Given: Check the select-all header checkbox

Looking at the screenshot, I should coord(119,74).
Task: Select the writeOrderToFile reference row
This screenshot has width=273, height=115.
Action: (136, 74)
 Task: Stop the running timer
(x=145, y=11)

···

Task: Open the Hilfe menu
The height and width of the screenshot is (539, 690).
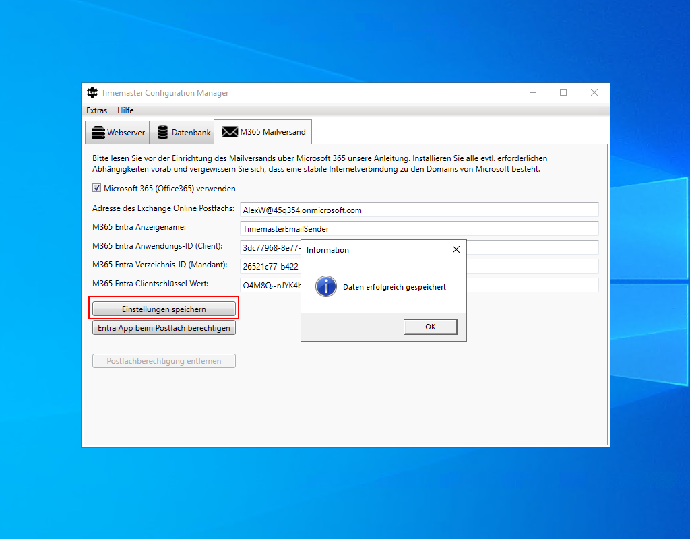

···

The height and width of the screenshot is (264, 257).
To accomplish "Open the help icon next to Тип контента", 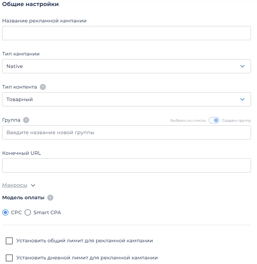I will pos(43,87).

···

Work required:
Among the entries above, copy exactly only the lines starting with the one containing "Task: Open the Hilfe menu" and going through the one containing "The height and width of the screenshot is (539, 690).", both ends included.

Completed task:
Task: Open the Hilfe menu
The height and width of the screenshot is (539, 690).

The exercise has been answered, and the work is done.